Yesterday I had the opportunity to do something I'd been wanting to do for a long time, although I hadn't really been aware how much I'd wanted to do it. I've known Steve Dean for a long time, ever since he and his mother were running the Aus-Tex Lounge, one of innumerable clubs that I used to stop into on my rounds as the music guy for the Austin American-Statesman 35 years ago. Thanks to Facebook, I've discovered his fascination with old Texas dancehalls and their preservation, and when I was teaching my history of Austin music course through UT (and I'll be doing it again in August), I had him and a friend of his come in to talk about the 1950s country dance hall scene (and the formidable Harold McMillan to discuss Austin's East Side blues scene, but that's another blog-post).  I was astounded by how much he'd learned, and discovered that he had a book coming out, the first of several volumes that'll cover the entire state.

So when he announced he was doing a tour of central Texas dancehalls on May 10, I got on board. Originally there were going to be something like 15 people, but the larger block of participants had to change to another date, so I was told to be at the Midway Food Park at 9:30 am.  And I would have been, if Google Maps hadn't decided it was just over a cliff about six miles from where it actually is. I burned up a lot of gas finding it,  but just as I gave up and was on my way back home, I realized I'd driven past it almost an hour ago, and found my way in. Fortunately, problems at the vehicle rental company delayed things, and I drove up to find Steve and his friend Sherry (who was going to drive) helping a pair of documentary filmmakers pack their gear into a Ford Explorer. At about 10:15, we hit the road.

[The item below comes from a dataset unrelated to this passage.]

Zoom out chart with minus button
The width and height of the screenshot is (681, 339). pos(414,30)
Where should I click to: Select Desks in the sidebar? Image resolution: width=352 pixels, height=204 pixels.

First stop was Hye, population maybe 105, owned by two entrepreneurial brothers who have decided to turn what there is of it into a roadside attraction. It's mostly a footnote of American postal history, in that Lyndon Johnson, who grew up nearby, is said to have mailed a letter there when he was four years old, no doubt asking someone to vote for him for something. There was a chili cookoff setting up when we got there and the air smelled great.

Steve hustles to get into the Hye Market. Must've been the bacon bread
Inside the market was a cornicopia of food and drink all laid out for tasting -- and sale, of course. I took a pass on the craft beers, locally-distilled whiskey, wine, and vodka, but checked out the salsa, spaghetti sauce, and barbeque sauce, all sopped up with the excellent breads (overpriced at $6.75 a loaf) on sale there.

What we were there for, though, was this:

Hye Dancehall, fallen on hard times
As there would be at most of the halls we subsequently visited, there was someone to let us in and reminisce about childhood nights spent falling asleep to the music from the stage. There are plans to rescue this hall and turn it back into a venue for music in about two years. Hye's on a well-travelled patch of highway, so unlike so many of the stories Steve tells, this one has a shot of success.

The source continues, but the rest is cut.